Peintures collectives

Du coup, la municipalité organise des tours commentés passant devant les plus belles réalisations. Ici un jardin d’Eden, là un boxeur ou un joueur de basket, plus loin, un drapeau américain sur 1 000 m² de crépi, à côté d’une table familiale ou d’un Christ en pleine lumière. Le nombre produit la parfaite diversité de ces réalisations qui épatent par leur qualité. Surtout quand on apprend que l’esprit d’origine a été respecté. Chaque fresque est un travail en commun. Sous la direction d’un pro, elle fait travailler ensemble des classes d’école, les membres d’une même entreprise, des chômeurs, une équipe de football ou une communauté religieuse et même des prisonniers. Il n’empêche. En 2017, Philadelphie reste une ville où la castagne et le gun tuent encore plus de 300 morts par an, plaçant la ville au 9ème rang des Etats-Unis en matière de criminalité. L’art des « murals » a évidemment ses limites. Au moins enchante-t-il les visiteurs.

fresques murales à Philadelphie

Jean Marie Douau

 

Barnes et Rodin

D’autant que Philly leur réserve trois autres visites majeures. Très classique, voici celle du Museum of Art, le Louvre local avec des collections qui couvrent tout le registre des créations humaines entre le XIIème siècle et nos jours, avec des milliers d’œuvres présentées. Remarquable section consacrée à l’art américain.
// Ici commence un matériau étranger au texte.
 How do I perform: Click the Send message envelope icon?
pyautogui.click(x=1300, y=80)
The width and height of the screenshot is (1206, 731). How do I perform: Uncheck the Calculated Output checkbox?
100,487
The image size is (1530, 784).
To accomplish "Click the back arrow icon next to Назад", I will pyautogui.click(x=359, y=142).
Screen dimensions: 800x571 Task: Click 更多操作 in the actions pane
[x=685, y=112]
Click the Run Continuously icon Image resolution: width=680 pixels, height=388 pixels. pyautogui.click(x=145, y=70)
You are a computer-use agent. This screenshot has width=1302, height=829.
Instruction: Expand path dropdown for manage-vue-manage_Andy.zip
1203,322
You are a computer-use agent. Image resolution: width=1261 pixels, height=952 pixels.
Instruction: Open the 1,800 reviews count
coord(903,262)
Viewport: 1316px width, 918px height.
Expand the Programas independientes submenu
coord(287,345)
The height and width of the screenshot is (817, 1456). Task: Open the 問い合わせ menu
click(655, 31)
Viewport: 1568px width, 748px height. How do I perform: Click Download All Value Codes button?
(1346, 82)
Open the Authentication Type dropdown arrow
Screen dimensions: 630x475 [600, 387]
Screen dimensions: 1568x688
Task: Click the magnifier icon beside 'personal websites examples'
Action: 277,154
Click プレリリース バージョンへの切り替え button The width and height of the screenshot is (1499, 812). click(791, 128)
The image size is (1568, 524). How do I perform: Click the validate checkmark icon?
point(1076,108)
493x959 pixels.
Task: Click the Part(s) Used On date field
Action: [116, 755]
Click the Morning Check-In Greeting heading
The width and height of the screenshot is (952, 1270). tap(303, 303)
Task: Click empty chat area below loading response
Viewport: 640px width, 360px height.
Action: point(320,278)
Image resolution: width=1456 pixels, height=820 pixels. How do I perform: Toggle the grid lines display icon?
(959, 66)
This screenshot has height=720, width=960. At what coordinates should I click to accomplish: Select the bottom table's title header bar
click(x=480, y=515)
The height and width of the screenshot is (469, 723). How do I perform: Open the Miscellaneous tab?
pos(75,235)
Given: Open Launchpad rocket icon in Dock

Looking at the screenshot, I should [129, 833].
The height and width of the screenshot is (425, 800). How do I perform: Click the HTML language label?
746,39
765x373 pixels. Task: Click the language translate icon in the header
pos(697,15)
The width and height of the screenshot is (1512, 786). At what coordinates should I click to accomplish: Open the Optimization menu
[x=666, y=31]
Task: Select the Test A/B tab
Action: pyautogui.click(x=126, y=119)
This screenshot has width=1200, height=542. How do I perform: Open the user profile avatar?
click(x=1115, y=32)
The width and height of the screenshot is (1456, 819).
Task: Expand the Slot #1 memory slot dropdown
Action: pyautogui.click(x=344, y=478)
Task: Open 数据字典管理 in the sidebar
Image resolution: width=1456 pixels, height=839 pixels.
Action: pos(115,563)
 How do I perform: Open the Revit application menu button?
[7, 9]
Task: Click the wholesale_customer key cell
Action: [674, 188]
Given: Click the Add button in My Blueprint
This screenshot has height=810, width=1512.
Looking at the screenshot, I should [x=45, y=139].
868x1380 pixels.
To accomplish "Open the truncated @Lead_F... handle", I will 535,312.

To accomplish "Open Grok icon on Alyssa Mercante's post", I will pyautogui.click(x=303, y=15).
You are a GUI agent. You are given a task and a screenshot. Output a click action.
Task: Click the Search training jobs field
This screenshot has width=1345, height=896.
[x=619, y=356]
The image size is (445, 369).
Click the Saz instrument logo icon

Les deux autres expositions sont nettement plus originales. Au point d’être uniques au monde. La fondation Barnes qui a récemment déménagé pour trouver un espace à sa démesure abrite une des plus importantes collections de peintures impressionnistes de la planète. Elle a été réunie au début du XXème siècle par un pharmacien fou de Matisse, Renoir, Cézanne, Modigliani, Picasso, Degas, Soutine, Gauguin et tant d’autres qu’il venait rencontrer en leur atelier à Paris et en région. Résultat : des centaines de toiles présentées dans un joyeux fouillis qui seraient estimées aujourd’hui à plus de 20 milliards d’euros. Aucune n’est à vendre. Ce musée peu ordinaire mais exceptionnel justifie à lui seul le voyage jusqu’à Philadelphie.

 Trois Musiciens - Peinture de Pablo Picasso - Philadelphia Museum of Art

 Trois Musiciens - Peinture de Pablo Picasso - Philadelphia Museum of Art

Enfin, Rodin a lui aussi son temple ici, un faux de style grec, aux dimensions modestes. Mais bluffant par les 128 œuvres du maître qu’il présente. La Porte de l’Enfer, les Bourgeois de Calais, le Baiser, Balzac, Adam et Eve, des mains tendues vers le ciel… L’histoire se répète : ici encore, un richissime philanthrope, Jules Mastbaum tombe en passion pour le sculpteur à l’occasion d’un voyage à Paris en 1923. Ni une, ni deux, il achète toutes les œuvres disponibles pour les exposer dans sa ville, Philadelphie.

 

Le bon plan américain

Ce caractère artistique affirmé trahit l’aura dont bénéficie la ville auprès des Américains. Philly joua en effet un rôle majeur dans l’histoire des Etats-Unis. C’est ici que fut déclarée l’indépendance en 1776, que fut adopté la constitution inspirée de la nôtre, un an plus tard, avant d’être élevée au rang de première capitale du pays, ce qui attira tous les curieux du monde, Chateaubriand, Tocqueville, Talleyrand et tant d’autres débarqués ici pour soutenir la première démocratie du Nouveau Monde.

vue d'ensemble de Philadelphie

Mark Makela/The New York Times-REDUX-REA

Les modernes voyageurs lui trouvent un autre attrait. Genre astuce qu’on se refile entre amis. L’aéroport international de Philadelphie est assez peu fréquenté et en moins d’une heure, on entre dans sa chambre d’hôtel, contrôle douanier effectué, bagages récupérés. Une aubaine qui suggère d’entamer ici son périple sur la côte est des Etats-Unis par une ou deux nuits sur place. On le poursuivra ensuite avec 90 minutes de train rapide vers New York à 161 km ou Washington DC à 214 km. Certains optent pour la totale avec Philly comme point central. Le bon plan américain.